札幌パルコ前にて12人の札幌市議・予定候補がそろって宣伝
(23年1月5日)

 秋元克広札幌市長が1月31日に提出した23年度予算案は、冬季五輪招致や都心アクセス道路計画、市内中心部の再開発など不要不急の事業継続が優先され、残りを除雪やくらし・福祉・子育てで振り分けるといった市民の願いを反映しない、市長の政治姿勢を映し出した予算案です。

 市長選を前にした骨格予算ですが、選挙後の政策財源は30億円にすぎない。一般会計総額は1兆1922億円(前年比2・6%増)と過去最高となりました。

五輪招致はあくまで継続

 冬季オリンピック・パラリンピック招致費9380万円は「積極的な機運醸成活動は当面休止」のもと前年比60%減となったものの、招致業務の職員数は22年度と同じ42名が維持。市長会見で記者から職員経費も招致費に含めるべきと質問されましたが、市長は否定し招致活動は継続する意向です。市民の招致反対67%(道新12月世論調査)の意向に耳を傾け、取りやめの決断をするべきです。

不要不急の事業目白押し

 本予算と同規模となっているのは「基本的には継続的な事業を中心に予算編成」(市長会見)したからです。

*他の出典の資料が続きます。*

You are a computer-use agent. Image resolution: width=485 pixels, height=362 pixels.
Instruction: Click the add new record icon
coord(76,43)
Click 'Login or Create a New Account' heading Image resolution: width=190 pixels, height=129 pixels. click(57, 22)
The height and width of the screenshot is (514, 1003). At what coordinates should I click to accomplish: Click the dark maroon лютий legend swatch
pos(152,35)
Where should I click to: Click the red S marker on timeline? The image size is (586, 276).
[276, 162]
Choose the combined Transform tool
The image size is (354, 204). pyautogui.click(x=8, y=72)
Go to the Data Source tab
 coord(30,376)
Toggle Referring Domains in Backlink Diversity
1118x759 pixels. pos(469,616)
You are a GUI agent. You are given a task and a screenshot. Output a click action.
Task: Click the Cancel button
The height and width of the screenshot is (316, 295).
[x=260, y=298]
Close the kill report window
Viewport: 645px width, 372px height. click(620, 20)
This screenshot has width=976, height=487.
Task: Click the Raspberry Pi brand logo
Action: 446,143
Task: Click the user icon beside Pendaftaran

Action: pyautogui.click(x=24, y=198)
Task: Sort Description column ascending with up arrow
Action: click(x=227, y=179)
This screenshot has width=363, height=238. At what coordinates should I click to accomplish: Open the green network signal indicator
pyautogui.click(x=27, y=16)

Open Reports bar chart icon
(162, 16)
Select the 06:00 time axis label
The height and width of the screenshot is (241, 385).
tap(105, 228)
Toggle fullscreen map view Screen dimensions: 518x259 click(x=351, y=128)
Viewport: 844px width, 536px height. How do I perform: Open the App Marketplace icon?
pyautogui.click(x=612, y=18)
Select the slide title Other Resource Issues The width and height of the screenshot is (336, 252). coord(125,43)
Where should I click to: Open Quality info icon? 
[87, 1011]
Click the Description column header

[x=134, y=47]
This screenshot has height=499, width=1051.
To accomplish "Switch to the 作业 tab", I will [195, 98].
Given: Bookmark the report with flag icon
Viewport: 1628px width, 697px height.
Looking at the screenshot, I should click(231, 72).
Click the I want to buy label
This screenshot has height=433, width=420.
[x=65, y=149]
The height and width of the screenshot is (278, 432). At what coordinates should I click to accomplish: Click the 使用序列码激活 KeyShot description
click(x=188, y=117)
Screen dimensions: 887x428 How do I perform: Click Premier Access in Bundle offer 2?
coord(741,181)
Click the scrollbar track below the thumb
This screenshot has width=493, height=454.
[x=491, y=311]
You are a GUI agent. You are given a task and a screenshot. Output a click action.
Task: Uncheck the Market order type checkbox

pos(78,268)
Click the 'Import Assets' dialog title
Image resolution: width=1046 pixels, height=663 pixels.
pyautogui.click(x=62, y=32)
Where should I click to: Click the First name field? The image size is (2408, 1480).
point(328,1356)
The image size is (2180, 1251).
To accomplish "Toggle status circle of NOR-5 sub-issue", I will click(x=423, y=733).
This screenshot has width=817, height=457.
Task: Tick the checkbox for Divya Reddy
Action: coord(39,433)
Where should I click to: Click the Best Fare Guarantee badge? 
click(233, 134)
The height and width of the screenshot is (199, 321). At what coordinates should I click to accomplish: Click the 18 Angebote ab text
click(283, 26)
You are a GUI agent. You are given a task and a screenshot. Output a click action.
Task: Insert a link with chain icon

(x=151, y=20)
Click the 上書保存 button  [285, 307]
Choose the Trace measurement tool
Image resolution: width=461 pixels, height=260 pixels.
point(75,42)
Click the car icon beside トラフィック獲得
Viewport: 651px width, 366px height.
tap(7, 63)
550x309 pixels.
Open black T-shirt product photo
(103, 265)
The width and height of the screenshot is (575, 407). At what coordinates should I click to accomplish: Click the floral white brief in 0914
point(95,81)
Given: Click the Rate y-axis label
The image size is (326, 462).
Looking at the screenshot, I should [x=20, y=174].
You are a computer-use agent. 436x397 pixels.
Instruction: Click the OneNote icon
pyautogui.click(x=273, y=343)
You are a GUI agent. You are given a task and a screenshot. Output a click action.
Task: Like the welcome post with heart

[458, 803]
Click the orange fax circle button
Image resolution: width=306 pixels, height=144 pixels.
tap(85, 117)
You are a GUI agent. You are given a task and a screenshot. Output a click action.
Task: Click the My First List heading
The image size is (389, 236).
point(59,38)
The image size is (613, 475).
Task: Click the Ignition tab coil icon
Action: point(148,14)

 特徴的な算出の伸びは、感染症予防費+78・7億円、駒岡清掃工場更新費+140億円、都心まちづくり推進費+70・9億円、学校給食費+83・1億円、道路除雪費+47・9億円など。駒岡清掃工場や中央区役所の更新・建設など必要な事業も。しかし、都心まちづくり推進費の大部分を占める、札幌駅交流拠点まちづくり推進費77・8億円は、都心アクセス道路と直結する「北5西1・西2」再開発費。30年の北海道新幹線札幌延伸に間に合わせるためと、土地所有者でもある札幌市が、土地開発基金で取得した土地(基金地)から土地を買い戻すための予算で、巨額ビル(建設費2500億円)の必要性も議論されていません。

〇市民要求盛り込まれず

 政令市の中で最も遅れた子ども医療費助成。旭川・釧路中卒まで、函館高卒まで拡充するのに、本市は中学生までの対象拡大(9億円)が見送り。学校給食費無償化もまったく手付かずです。

 パートナーシップ排雪の地域負担ゼロ(10億円)なども盛り込まれませんでした。後者については、人件費や燃料費等の上昇分を地域負担分に転嫁しない対策をします。道内主要都市の例を見ても生活道路の除排雪に市民負担を導入している例はなく、五輪を取りやめ除雪対策への声をさらに上げていく必要があります。

〇市民のための予算編成を

 除排雪費は、大雪時の運搬排雪の前倒しと強化等を進める増額がされ、市長は「排雪作業をするという前提の組み方をスタンダードにしていく」と説明しました。

 道路に雪を残さない早めの排雪作業こそ、雪害を招かず除雪事業費の仕事確保・経営安定につながると論戦したことの党市議団の先見性が裏付けられました。

 また、私有地にたつ街路灯の維持管理費で町内会負担軽減を求めてきましたが、街路灯撤去費用に助成金が新設されるなど前進面もあります。

 市長提出の予算案に反対したことがない、自民、民主、公明が支える秋元市政では、五輪や巨額開発がノーチェックで成立してきました。

 市政変革の最大となる日本共産党12人全員の当選で、市民のための予算に切り替えるよう全力を尽くします。